A low reynolds number airfoil should be very thin. While this is wise from an aerodynamic point of view, it's a poor choice from a structural perspective. A rotor blade can be thought of as a long, thin strip. This shape has the characteristic of being very torsionally flexible about it's length. Making this strip even thinner, as the aerodynamics recommend, makes the strip even more flexible. This poor torsional rigidity makes the choice of airfoil a critical consideration.

As was seen before, a cambered airfoil is desirable for good rotor performance. This type of airfoil produces a torque that will bend a rotor blade to a lower angle of attack, the effect increasing with airspeed.

Low torsional rigidity of a blade and camber pitching moment

This reduction in angle can be very detrimental to the power a rotor can extract. As this power extraction directly affects how much lift a rotor can produce, the blades should be as rigid as possible to avoid this effect. There are two solutions for this: The blades are constructed out of a very rigid material, or they are somehow made thicker. Two questions arise from this though:

1) What material is rigid enough, yet light enough to be used sizeably, to make a thin cambered strip stiff in torsion?

This directly points to a composite material, carbon fiber seeming like the first choice. As I didn't have carbon cloth and resin, the only sources of sizeable CF I had were a 0.5mm thick sheet, and a set of broken Trex 450 blades. I decided to use both sources to make a set of blades, then compare which produced the best results.

2) How can the recommended ( 4% camber, circular arc ) airfoil be modified to allow greater thickness, without substantially affecting performance?

The mean camber line is a critical factor for airfoil design. It is the mean distance between the top and bottom surface of a section. I had to make sure my modifications did not change this parameter, as to produce the least alterations in performance.

I may have had to build this airfoil, thus I wanted to make the modifications very simple. One change is to add flat bottom to the section. This makes it substantially thicker, while making construction no more complicated. It affects the mean camber line halving the maximum camber from 4% to 2%. To regain the 4% camber line, I needed to change the thickness of the airfoil. By increasing the maximum thickness from 4% to 8%, the camber line could be restored.
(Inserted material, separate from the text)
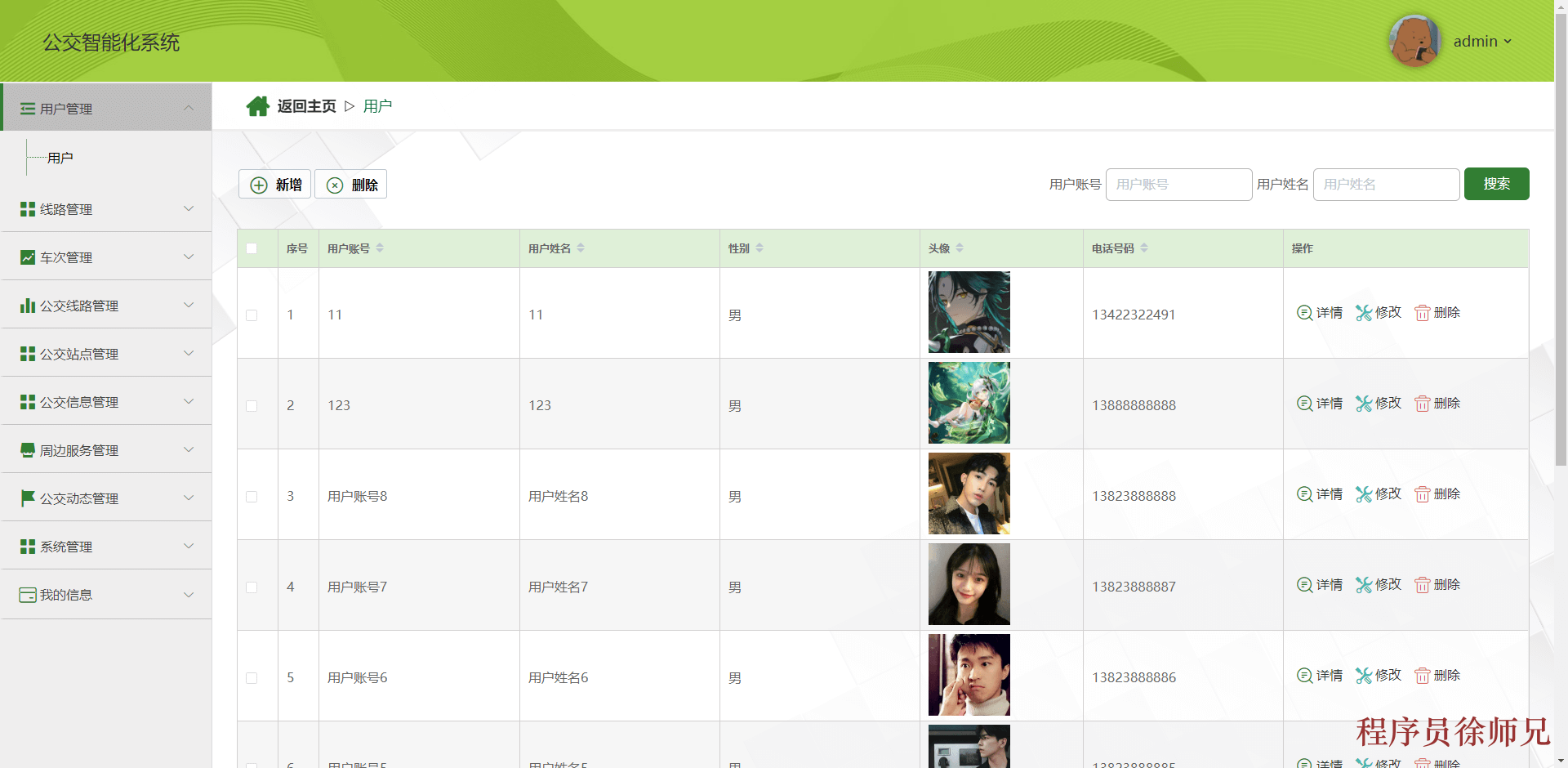
Task: Check the checkbox for row 1
Action: pos(252,315)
Effects of adding a flat bottom to mean camber line

This increase in thickness further helps torsional rigidity, yet the airfoil is substantially different from the recommended one. I didn't know how it would perform, so I decided to make a set of blades to find out. Carbon fiber wasn't required for this, I could use a softer material instead. Balsa wood seemed like a good choice. It's light and easily shaped, and relatively rigid too.

An alternative way to make blades I considered came from DIY wind turbines. It's common practice in this area to make blades out of PVC pipe. It gives a circular cross section, and depending on how it's cut, it can provide twist. These characteristics along with the ease of building such a blade ( it involves drawing a template on a pipe, then cutting it) made it very appealing.
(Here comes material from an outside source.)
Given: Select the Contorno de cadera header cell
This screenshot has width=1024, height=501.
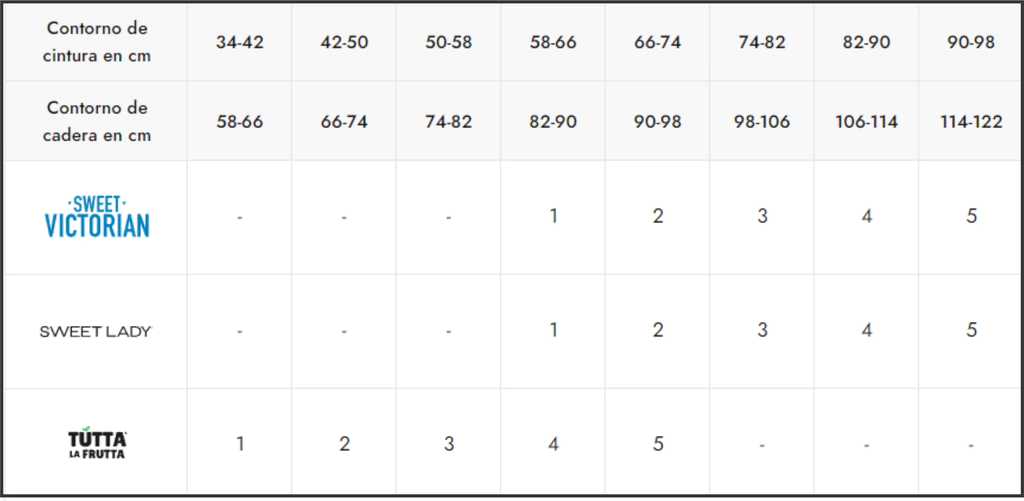Looking at the screenshot, I should [x=97, y=121].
General concept of pipe blades and possible alterations

Video showing the construction of PVC pipe blades

It seemed very straight forward, but what wasn't so obvious was the size of the pipe. What diameter should the pipe have for a given blade chord and camber? To solve this problem I looked at saggita of a circular arc. The wikipedia article on this shows the equation for the radius of the circle, given arc depth and width.

Saggita of a circle

r = (s^2 + l^2)/(2*s)


s = saggita of arc ( depth )
l = half of the chord ( width )

For the purpose of a blade, these parameters can be substituted. As we don't know the half chord of a blade, but it's total chord, l can be rewritten:

l = c/2


c = blade chord

As the recommended airfoil has 4% camber, and ideally would have no thickness, we can use this percentage to find find the depth of the arc, in terms of blade chord:

s = c*t


t = maximum camber in terms of chord.

Substituting in the equation for r:

r = (s^2 + l^2)/(2*s) = ( (c*t)^2 + (c/2)^2 )/(2*c*t)
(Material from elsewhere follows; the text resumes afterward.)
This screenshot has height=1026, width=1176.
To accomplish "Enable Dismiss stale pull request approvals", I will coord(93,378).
= (c^2)*( t^2 + 1/4 )/(2*c*t)

r = c*( t^2 + 1/4 )/(2*t)

Having found the radius, the diameter of the circle can be found:

d = 2*r

d = 2*c*( t^2 + 1/4 )*(2*t)

d = c*( t^2 + 1/4 )/t


d = circle diameter

If one wants to find the diameter based on camber percentage, the expression becomes:

d = c*( (y/100)^2 + 1/4 )*100/y


y = camber percentage

A curious question that comes from knowing the diameter is, how many blades can one make with a single pipe? I thought this was a great idea as untested autogyros are bound to crash, and having many spare blades would be very convenient; If the blades are straight ( constant chord ) and are cut vertically on the pipe, the number of blades can be expressed as the ratio of pipe circumference divided by the arc length of a given chord:

Number of blades present in a pipe with straight cut blades

D = pi*d

n = D/A


n = number of blades
D = pipe circumference
A = chord arc length

Circular arc length is defined as the angle swept by the arc times the radius of the circle that forms it:

A = j*r


j = angle swept by arc

In this case, r is the one previously obtained:

A = j*c*( t^2 + 1/4 )/(2*t)

By looking at the diagram for a saggita, one sees that the swept angle is half the angle between l and r.

Arc length and triangle

i = j/2

j = 2*i

i = angle between l and r.

This allows the relationship:

sin(i)*r = l

by substituting r and l for previous definitions one obtains:

sin(i)*c*( t^2 + 1/4 )/(2*t) = c/2

sin(i)*( t^2 + 1/4)/t = 1

Solving for i:

i = asin( t/( t^2 + 1/4 ) )

Having found i, one can substitute in A:

A = j*c*( t^2 + 1/4 )/(2*t)

= 2*i*c*( t^2 + 1/4 )/(2*t)

A = asin( t/( t^2 + 1/4 ) )*c*( t^2 + 1/4)/t

Substituting once more in the definition for N we obtain:

n = D/A

= pi*d/A

= ( pi*c*( t^2 + 1/4 )/t )/( asin( t/( t^2 + 1/4 ) )*c*( t^2 + 1/4)/t )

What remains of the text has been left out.